Beginning an involvement with theatre, initially as a backer, Horne ultimately became an actor-manager. He supported Johnston Forbes-Robertson in 1905 at the Scala Theatre, which was enlarged by F. T. Verity and continued to 1911, when it became a cinema. Again, in 1911, he supported John Eugene Vedrenne and Dennis Eadie, who took over the Royalty Theatre. He requested a curtain raiser from his friend A. A. Milne, around the beginning of 1914.

During World War I, Horne was involved in entertainments for the troops, organised with Lena Ashwell and the YMCA. He supported Nigel Playfair's takeover in 1918 of the Lyric Theatre, Hammersmith, with Arnold Bennett.
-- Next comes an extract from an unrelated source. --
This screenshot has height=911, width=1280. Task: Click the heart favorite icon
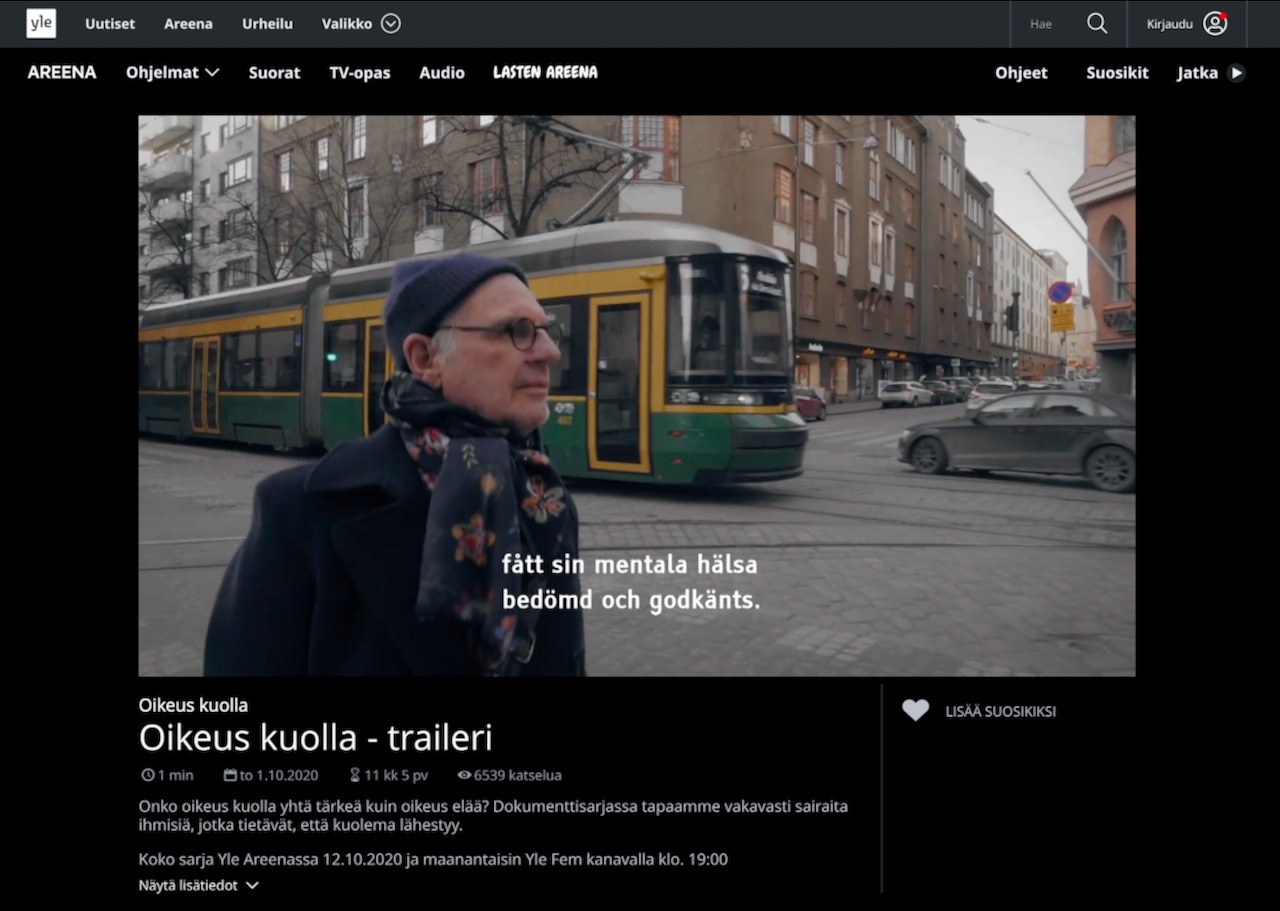point(915,711)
Horne in 1925 took over management of the Festival Theatre of the Cambridge University Amateur Dramatic Club. He brought in Tyrone Guthrie as resident director. That year, the company had a run of three weeks for James Bernard Fagan at the Oxford Playhouse, playing Ibsen, Somerset Maugham and Roland Pertwee.
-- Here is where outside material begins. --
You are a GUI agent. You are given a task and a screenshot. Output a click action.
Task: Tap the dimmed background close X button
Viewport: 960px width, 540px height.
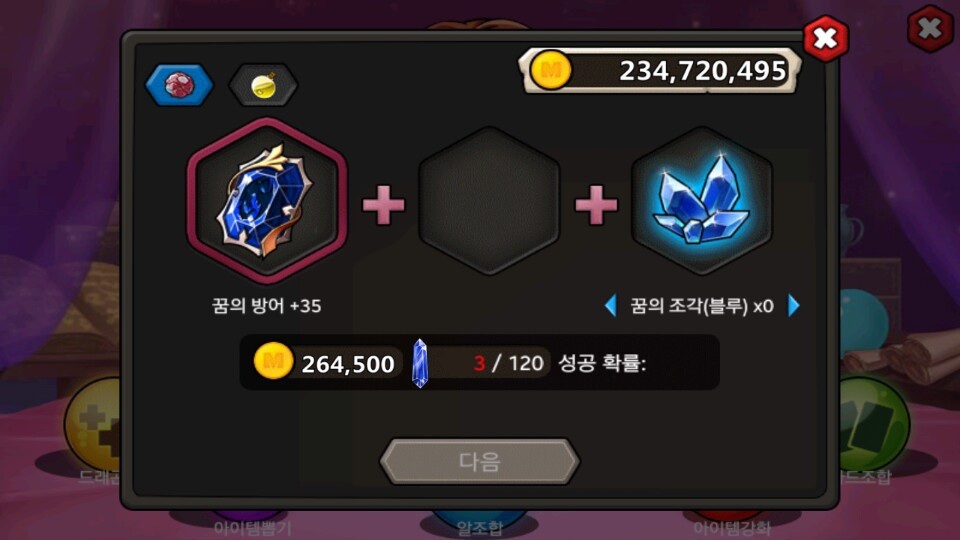(930, 28)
The licensee of the Westminster Theatre from 1931 to 1947, Horne took leading roles in productions there, under the stage name Waldo Wright. He brought from Cambridge a company including Robert Eddison, Evan John, Flora Robson and Gillian Scaife. Early in his tenure at the Westminster, the overlapping company of the Group Theatre of London emerged, with outsiders such as Rupert Doone and Ormerod Greenwood. Horne directed The Dance of Death by W. H. Auden in its October 1935 production by the Group Theatre.
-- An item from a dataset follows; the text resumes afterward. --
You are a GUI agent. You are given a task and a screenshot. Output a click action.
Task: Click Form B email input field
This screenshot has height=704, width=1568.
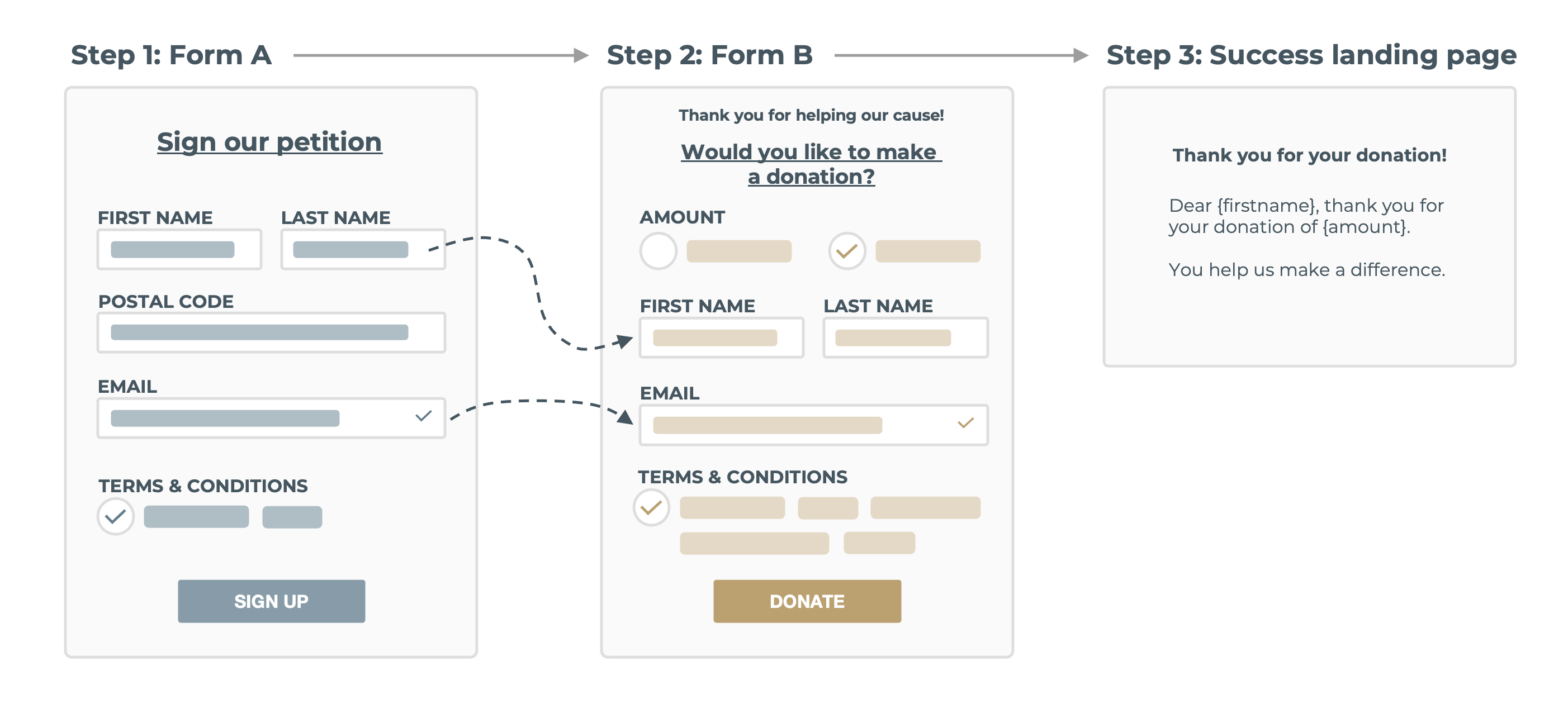[x=814, y=425]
The Westminster Theatre was bought from Horne in 1946 by the Westminster Memorial Trust, who ran it on behalf of Moral Re-Armament. He died on 22 December 1953.

==Family==
Horne married in 1887 Maud Porter, daughter of Frederick William Porter of Moyle Tower, Hythe. They had a son David Edgar Alderson Horne, known as an actor, and a daughter Janet Maud. Maud, who died in 1952, was a councillor for the St James ward in London, from 1925 to 1949.

Horne was married a second time, to Gillian Scaife, who survived him. She had children Christopher Scaife and Susan Scaife, mother of Sally Flemington.